### Task instructions:
For this listing, the lines between the one holding "Select the Eraser tool" and the one holding "Given: Follow the", inclusive, must be set down exactly.

### Stored data:
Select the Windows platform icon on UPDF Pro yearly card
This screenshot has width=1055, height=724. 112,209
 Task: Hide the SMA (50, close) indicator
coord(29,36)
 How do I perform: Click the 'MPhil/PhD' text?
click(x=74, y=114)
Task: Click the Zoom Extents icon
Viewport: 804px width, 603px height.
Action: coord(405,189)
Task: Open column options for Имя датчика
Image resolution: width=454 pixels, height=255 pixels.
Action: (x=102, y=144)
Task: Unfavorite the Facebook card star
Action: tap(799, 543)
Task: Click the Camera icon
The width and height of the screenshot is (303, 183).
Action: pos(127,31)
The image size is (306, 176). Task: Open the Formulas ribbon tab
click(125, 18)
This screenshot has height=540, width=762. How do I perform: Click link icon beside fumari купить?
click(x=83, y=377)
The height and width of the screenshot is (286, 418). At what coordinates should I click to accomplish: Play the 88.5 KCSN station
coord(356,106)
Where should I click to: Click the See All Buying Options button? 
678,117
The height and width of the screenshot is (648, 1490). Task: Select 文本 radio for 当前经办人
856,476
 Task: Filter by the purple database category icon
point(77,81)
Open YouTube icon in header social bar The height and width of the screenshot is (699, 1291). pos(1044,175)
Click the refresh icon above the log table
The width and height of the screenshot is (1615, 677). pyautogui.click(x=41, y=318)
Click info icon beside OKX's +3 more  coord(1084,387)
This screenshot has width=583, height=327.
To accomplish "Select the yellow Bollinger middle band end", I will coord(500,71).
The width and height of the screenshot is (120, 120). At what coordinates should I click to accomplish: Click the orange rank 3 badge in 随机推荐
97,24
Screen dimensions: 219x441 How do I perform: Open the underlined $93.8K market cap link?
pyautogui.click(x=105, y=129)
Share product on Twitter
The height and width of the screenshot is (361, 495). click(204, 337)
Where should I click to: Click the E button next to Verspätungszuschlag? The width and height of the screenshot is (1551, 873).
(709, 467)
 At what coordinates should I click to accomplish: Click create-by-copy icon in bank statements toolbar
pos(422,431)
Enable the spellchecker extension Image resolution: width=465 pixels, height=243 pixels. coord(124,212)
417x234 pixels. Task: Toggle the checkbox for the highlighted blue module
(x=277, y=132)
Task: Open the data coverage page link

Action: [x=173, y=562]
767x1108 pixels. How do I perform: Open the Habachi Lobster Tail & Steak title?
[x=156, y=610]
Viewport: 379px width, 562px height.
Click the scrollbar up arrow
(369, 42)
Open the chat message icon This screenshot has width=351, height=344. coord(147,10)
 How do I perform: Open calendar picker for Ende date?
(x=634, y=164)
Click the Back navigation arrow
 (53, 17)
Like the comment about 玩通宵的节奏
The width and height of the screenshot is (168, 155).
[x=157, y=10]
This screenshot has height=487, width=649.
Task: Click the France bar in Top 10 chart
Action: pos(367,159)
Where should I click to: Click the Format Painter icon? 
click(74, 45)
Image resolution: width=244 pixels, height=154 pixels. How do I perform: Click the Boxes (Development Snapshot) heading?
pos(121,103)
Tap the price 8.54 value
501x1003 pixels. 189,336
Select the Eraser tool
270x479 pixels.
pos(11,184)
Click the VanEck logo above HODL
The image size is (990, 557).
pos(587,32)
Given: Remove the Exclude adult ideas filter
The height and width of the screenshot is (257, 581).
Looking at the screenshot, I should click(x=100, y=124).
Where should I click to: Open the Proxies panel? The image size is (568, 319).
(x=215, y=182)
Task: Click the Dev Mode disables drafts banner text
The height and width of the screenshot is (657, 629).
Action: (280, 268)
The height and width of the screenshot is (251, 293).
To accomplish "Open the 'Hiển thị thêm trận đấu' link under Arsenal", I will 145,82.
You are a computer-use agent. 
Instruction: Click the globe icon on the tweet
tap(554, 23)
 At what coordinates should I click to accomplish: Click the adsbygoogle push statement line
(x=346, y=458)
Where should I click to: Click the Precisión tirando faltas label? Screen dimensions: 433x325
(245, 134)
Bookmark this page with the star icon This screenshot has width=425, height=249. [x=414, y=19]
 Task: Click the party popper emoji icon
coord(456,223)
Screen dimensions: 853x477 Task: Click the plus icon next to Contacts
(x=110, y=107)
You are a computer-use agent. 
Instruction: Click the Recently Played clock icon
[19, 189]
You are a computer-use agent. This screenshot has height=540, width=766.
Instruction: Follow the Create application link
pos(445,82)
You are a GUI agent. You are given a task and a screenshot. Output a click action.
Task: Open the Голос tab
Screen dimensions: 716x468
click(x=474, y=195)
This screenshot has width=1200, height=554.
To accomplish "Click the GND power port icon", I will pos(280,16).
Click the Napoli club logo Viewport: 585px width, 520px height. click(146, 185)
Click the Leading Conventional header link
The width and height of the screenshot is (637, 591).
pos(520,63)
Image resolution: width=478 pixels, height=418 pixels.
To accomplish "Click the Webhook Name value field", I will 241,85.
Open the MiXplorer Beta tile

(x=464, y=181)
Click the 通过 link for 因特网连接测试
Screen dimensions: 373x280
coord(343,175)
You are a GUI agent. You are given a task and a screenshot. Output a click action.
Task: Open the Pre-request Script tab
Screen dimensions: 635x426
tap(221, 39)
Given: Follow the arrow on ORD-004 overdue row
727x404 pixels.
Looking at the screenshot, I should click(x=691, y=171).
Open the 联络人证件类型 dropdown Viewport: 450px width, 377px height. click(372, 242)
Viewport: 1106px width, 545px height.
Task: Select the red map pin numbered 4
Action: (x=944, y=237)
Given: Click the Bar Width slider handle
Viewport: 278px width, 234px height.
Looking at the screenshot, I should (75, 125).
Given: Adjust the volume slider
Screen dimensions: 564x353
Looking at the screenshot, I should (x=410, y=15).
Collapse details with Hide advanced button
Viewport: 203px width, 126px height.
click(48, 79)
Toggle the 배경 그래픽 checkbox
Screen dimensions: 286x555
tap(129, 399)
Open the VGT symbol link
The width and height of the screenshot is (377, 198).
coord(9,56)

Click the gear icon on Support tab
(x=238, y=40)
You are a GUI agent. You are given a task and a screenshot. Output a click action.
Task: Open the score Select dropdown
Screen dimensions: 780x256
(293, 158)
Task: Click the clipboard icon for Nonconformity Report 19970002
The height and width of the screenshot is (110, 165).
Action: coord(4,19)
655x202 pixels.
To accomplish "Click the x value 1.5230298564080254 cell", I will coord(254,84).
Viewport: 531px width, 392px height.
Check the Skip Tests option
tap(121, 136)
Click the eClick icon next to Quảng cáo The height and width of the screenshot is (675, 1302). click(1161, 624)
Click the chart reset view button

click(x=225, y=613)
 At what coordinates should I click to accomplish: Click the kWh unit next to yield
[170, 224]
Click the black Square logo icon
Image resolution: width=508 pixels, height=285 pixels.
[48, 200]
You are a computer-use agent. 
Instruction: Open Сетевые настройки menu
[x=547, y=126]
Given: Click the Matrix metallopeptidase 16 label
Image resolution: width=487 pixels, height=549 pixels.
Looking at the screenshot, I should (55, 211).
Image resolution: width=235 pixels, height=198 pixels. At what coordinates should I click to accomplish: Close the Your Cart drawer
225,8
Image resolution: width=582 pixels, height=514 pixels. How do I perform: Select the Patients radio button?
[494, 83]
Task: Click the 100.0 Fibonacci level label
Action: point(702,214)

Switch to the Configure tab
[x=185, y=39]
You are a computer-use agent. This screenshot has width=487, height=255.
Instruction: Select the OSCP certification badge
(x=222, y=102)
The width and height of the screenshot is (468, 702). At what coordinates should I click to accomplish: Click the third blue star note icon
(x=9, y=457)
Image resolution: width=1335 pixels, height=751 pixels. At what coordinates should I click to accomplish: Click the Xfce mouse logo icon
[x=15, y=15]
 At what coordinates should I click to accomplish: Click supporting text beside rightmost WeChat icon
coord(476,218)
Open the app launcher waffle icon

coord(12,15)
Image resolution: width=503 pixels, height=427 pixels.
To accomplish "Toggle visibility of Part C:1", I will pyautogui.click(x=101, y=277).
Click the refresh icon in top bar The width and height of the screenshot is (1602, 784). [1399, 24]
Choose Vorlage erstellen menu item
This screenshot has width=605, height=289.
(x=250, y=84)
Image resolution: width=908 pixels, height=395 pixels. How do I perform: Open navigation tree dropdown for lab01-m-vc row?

### Task response:
Select the Eraser tool
270x479 pixels.
pos(11,184)
Click the VanEck logo above HODL
The image size is (990, 557).
pos(587,32)
Given: Remove the Exclude adult ideas filter
The height and width of the screenshot is (257, 581).
Looking at the screenshot, I should click(x=100, y=124).
Where should I click to: Open the Proxies panel? The image size is (568, 319).
(x=215, y=182)
Task: Click the Dev Mode disables drafts banner text
The height and width of the screenshot is (657, 629).
Action: (280, 268)
The height and width of the screenshot is (251, 293).
To accomplish "Open the 'Hiển thị thêm trận đấu' link under Arsenal", I will 145,82.
You are a computer-use agent. 
Instruction: Click the globe icon on the tweet
tap(554, 23)
 At what coordinates should I click to accomplish: Click the adsbygoogle push statement line
(x=346, y=458)
Where should I click to: Click the Precisión tirando faltas label? Screen dimensions: 433x325
(245, 134)
Bookmark this page with the star icon This screenshot has width=425, height=249. [x=414, y=19]
 Task: Click the party popper emoji icon
coord(456,223)
Screen dimensions: 853x477 Task: Click the plus icon next to Contacts
(x=110, y=107)
You are a computer-use agent. 
Instruction: Click the Recently Played clock icon
[19, 189]
You are a computer-use agent. This screenshot has height=540, width=766.
Instruction: Follow the Create application link
pos(445,82)
You are a GUI agent. You are given a task and a screenshot. Output a click action.
Task: Open the Голос tab
Screen dimensions: 716x468
click(x=474, y=195)
This screenshot has width=1200, height=554.
To accomplish "Click the GND power port icon", I will pos(280,16).
Click the Napoli club logo Viewport: 585px width, 520px height. click(146, 185)
Click the Leading Conventional header link
The width and height of the screenshot is (637, 591).
pos(520,63)
Image resolution: width=478 pixels, height=418 pixels.
To accomplish "Click the Webhook Name value field", I will 241,85.
Open the MiXplorer Beta tile

(x=464, y=181)
Click the 通过 link for 因特网连接测试
Screen dimensions: 373x280
coord(343,175)
You are a GUI agent. You are given a task and a screenshot. Output a click action.
Task: Open the Pre-request Script tab
Screen dimensions: 635x426
tap(221, 39)
Given: Follow the arrow on ORD-004 overdue row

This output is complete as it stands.